▶ [Task requirements]: Scan the listing beneath this sentence. Report each line with the word "Navigation".

Segment Start: Input data

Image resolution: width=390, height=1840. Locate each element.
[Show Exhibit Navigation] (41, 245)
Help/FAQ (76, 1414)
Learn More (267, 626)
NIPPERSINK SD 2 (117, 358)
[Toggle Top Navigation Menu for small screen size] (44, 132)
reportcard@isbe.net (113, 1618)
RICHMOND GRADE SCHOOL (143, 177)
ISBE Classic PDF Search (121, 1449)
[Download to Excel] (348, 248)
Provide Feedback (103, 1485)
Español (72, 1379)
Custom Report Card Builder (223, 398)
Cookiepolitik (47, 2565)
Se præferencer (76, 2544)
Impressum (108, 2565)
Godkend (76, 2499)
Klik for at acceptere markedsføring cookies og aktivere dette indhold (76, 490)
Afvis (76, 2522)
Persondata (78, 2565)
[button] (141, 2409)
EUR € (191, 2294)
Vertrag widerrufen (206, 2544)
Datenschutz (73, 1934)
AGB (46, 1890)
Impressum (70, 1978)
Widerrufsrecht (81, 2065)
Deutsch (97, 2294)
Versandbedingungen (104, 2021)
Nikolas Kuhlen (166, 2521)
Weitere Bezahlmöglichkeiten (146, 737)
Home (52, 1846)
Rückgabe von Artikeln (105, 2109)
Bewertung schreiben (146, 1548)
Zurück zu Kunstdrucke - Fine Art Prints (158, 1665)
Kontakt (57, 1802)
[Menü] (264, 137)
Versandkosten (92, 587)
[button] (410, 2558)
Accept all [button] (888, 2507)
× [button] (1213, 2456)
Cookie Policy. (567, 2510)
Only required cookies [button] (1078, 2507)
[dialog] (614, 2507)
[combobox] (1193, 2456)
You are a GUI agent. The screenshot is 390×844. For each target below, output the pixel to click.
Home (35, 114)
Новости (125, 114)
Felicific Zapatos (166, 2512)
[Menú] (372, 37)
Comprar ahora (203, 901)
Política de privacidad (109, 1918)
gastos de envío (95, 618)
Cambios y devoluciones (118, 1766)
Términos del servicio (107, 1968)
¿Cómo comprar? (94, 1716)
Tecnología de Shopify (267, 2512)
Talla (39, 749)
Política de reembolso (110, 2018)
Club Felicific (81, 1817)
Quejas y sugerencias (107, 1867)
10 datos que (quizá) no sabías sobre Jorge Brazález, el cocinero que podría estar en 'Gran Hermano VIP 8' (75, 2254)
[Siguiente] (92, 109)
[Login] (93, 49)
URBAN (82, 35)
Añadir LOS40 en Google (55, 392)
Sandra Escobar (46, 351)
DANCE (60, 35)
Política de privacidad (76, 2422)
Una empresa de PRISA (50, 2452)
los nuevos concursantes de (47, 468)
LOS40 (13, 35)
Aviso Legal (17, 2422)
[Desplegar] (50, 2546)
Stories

Segment End: Input data

▶ [Answer to the problem]:
[Show Exhibit Navigation] (41, 245)
[Toggle Top Navigation Menu for small screen size] (44, 132)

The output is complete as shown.